• Dataset excerpt:
________________

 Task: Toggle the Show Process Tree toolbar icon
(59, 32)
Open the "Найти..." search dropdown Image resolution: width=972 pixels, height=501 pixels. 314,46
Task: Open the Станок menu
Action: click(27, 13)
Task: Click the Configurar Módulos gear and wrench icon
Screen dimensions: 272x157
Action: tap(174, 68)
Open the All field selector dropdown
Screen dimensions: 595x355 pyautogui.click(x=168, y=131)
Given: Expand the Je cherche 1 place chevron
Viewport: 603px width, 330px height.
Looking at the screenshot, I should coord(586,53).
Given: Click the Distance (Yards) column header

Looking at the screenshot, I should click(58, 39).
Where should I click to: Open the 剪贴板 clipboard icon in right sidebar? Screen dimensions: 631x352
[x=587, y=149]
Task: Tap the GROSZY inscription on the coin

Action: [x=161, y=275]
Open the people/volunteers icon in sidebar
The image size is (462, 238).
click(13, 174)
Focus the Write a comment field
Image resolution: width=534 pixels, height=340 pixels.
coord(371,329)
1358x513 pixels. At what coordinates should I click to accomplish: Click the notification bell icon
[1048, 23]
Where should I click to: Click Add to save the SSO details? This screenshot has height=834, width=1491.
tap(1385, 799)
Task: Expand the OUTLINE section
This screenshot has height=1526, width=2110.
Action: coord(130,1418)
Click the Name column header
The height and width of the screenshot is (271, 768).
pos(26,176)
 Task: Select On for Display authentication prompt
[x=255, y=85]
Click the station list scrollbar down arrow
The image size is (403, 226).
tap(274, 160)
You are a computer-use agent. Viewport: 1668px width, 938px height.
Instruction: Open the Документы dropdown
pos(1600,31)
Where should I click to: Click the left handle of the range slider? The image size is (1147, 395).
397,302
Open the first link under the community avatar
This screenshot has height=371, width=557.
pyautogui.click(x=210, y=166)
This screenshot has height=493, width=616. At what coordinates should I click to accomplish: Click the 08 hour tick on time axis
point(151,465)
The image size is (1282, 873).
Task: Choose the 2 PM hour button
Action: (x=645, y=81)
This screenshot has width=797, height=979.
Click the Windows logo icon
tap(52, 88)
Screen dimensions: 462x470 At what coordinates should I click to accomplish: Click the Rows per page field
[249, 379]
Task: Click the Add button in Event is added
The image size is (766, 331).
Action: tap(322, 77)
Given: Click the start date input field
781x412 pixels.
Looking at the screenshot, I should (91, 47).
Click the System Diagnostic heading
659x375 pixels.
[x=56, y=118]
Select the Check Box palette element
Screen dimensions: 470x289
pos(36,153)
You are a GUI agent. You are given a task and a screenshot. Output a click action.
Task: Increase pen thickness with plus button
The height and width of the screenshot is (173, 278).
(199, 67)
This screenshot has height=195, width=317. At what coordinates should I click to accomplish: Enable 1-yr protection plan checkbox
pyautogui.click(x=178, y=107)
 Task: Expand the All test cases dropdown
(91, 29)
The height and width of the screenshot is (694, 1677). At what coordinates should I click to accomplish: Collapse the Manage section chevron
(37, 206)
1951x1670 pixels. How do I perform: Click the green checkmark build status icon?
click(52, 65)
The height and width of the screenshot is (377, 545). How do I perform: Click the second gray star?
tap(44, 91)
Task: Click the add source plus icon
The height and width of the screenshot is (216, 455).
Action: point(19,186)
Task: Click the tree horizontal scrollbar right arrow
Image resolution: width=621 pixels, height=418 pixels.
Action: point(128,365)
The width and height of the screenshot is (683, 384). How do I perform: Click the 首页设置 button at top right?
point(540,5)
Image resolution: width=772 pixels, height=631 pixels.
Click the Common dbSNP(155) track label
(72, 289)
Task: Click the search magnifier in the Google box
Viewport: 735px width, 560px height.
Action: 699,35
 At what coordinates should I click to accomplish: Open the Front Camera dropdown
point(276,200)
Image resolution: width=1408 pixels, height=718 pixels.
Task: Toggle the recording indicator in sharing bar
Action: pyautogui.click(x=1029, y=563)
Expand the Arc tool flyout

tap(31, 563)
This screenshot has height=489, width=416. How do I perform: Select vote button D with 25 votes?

________________

• WHAT THIS TASK INVOLVES: Rewrite the rows above, changing every "Viewport" to "Display area" and leaving everything else as it is.

• RESULT OF THIS TASK:
 Task: Toggle the Show Process Tree toolbar icon
(59, 32)
Open the "Найти..." search dropdown Image resolution: width=972 pixels, height=501 pixels. 314,46
Task: Open the Станок menu
Action: click(27, 13)
Task: Click the Configurar Módulos gear and wrench icon
Screen dimensions: 272x157
Action: tap(174, 68)
Open the All field selector dropdown
Screen dimensions: 595x355 pyautogui.click(x=168, y=131)
Given: Expand the Je cherche 1 place chevron
Display area: 603px width, 330px height.
Looking at the screenshot, I should coord(586,53).
Given: Click the Distance (Yards) column header

Looking at the screenshot, I should click(58, 39).
Where should I click to: Open the 剪贴板 clipboard icon in right sidebar? Screen dimensions: 631x352
[x=587, y=149]
Task: Tap the GROSZY inscription on the coin

Action: [x=161, y=275]
Open the people/volunteers icon in sidebar
The image size is (462, 238).
click(13, 174)
Focus the Write a comment field
Image resolution: width=534 pixels, height=340 pixels.
coord(371,329)
1358x513 pixels. At what coordinates should I click to accomplish: Click the notification bell icon
[1048, 23]
Where should I click to: Click Add to save the SSO details? This screenshot has height=834, width=1491.
tap(1385, 799)
Task: Expand the OUTLINE section
This screenshot has height=1526, width=2110.
Action: coord(130,1418)
Click the Name column header
The height and width of the screenshot is (271, 768).
pos(26,176)
 Task: Select On for Display authentication prompt
[x=255, y=85]
Click the station list scrollbar down arrow
The image size is (403, 226).
tap(274, 160)
You are a computer-use agent. Display area: 1668px width, 938px height.
Instruction: Open the Документы dropdown
pos(1600,31)
Where should I click to: Click the left handle of the range slider? The image size is (1147, 395).
397,302
Open the first link under the community avatar
This screenshot has height=371, width=557.
pyautogui.click(x=210, y=166)
This screenshot has height=493, width=616. At what coordinates should I click to accomplish: Click the 08 hour tick on time axis
point(151,465)
The image size is (1282, 873).
Task: Choose the 2 PM hour button
Action: (x=645, y=81)
This screenshot has width=797, height=979.
Click the Windows logo icon
tap(52, 88)
Screen dimensions: 462x470 At what coordinates should I click to accomplish: Click the Rows per page field
[249, 379]
Task: Click the Add button in Event is added
The image size is (766, 331).
Action: tap(322, 77)
Given: Click the start date input field
781x412 pixels.
Looking at the screenshot, I should (91, 47).
Click the System Diagnostic heading
659x375 pixels.
[x=56, y=118]
Select the Check Box palette element
Screen dimensions: 470x289
pos(36,153)
You are a GUI agent. You are given a task and a screenshot. Output a click action.
Task: Increase pen thickness with plus button
The height and width of the screenshot is (173, 278).
(199, 67)
This screenshot has height=195, width=317. At what coordinates should I click to accomplish: Enable 1-yr protection plan checkbox
pyautogui.click(x=178, y=107)
 Task: Expand the All test cases dropdown
(91, 29)
The height and width of the screenshot is (694, 1677). At what coordinates should I click to accomplish: Collapse the Manage section chevron
(37, 206)
1951x1670 pixels. How do I perform: Click the green checkmark build status icon?
click(52, 65)
The height and width of the screenshot is (377, 545). How do I perform: Click the second gray star?
tap(44, 91)
Task: Click the add source plus icon
The height and width of the screenshot is (216, 455).
Action: point(19,186)
Task: Click the tree horizontal scrollbar right arrow
Image resolution: width=621 pixels, height=418 pixels.
Action: point(128,365)
The width and height of the screenshot is (683, 384). How do I perform: Click the 首页设置 button at top right?
point(540,5)
Image resolution: width=772 pixels, height=631 pixels.
Click the Common dbSNP(155) track label
(72, 289)
Task: Click the search magnifier in the Google box
Display area: 735px width, 560px height.
Action: 699,35
 At what coordinates should I click to accomplish: Open the Front Camera dropdown
point(276,200)
Image resolution: width=1408 pixels, height=718 pixels.
Task: Toggle the recording indicator in sharing bar
Action: pyautogui.click(x=1029, y=563)
Expand the Arc tool flyout

tap(31, 563)
This screenshot has height=489, width=416. How do I perform: Select vote button D with 25 votes?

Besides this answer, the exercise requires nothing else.